MORRISVILLE LIBRARY NEWS
by Mary Brown

 

As I write this column, the vote for the School District Library proposition has not yet taken place, but as you read the column, the vote will be over. Whatever the result, thanks to all who voted "Yes" in the effort to help the library.
Don't forget that the library will be closed on Friday, May 24th through Monday, ay 27th for the Memorial Day weekend. We don't want you to come and be disappointed that no one is home! We will re-open on Tuesday, May 28th at 10 a.m.
May is Amnesty Month at the library. We will forgive any fines this month if you return any overdue library books. Please do not stuff the drop box; just bring back books all month with no fine or late charges.
The Mystery Book Sale is continuing in the front hall this month. We are selling hardcovers @ $1.00 each, or 3 for $2.00. paperbacks are $.50 each or 3 for $1.00.
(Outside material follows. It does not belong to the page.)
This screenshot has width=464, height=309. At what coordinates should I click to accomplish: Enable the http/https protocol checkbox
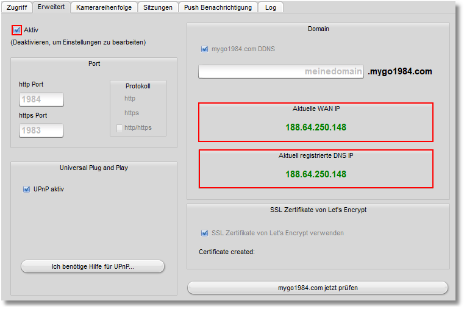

Come in and see your friends and neighbors and the many sites of Morrisville in the photographic exhibit now on display in the program room. The photos were all taken by Pat Swann's photographic journalism class at SUNY Morrisville.
The last of the delightful spring series of Pre-School Story Hours with Grandma B is on the agenda for next Tuesday, May 28th at 10:30 a.m. with a theme of dental hygiene. Bring in the little ones for some fun and some good lessons about taking care of their teeth.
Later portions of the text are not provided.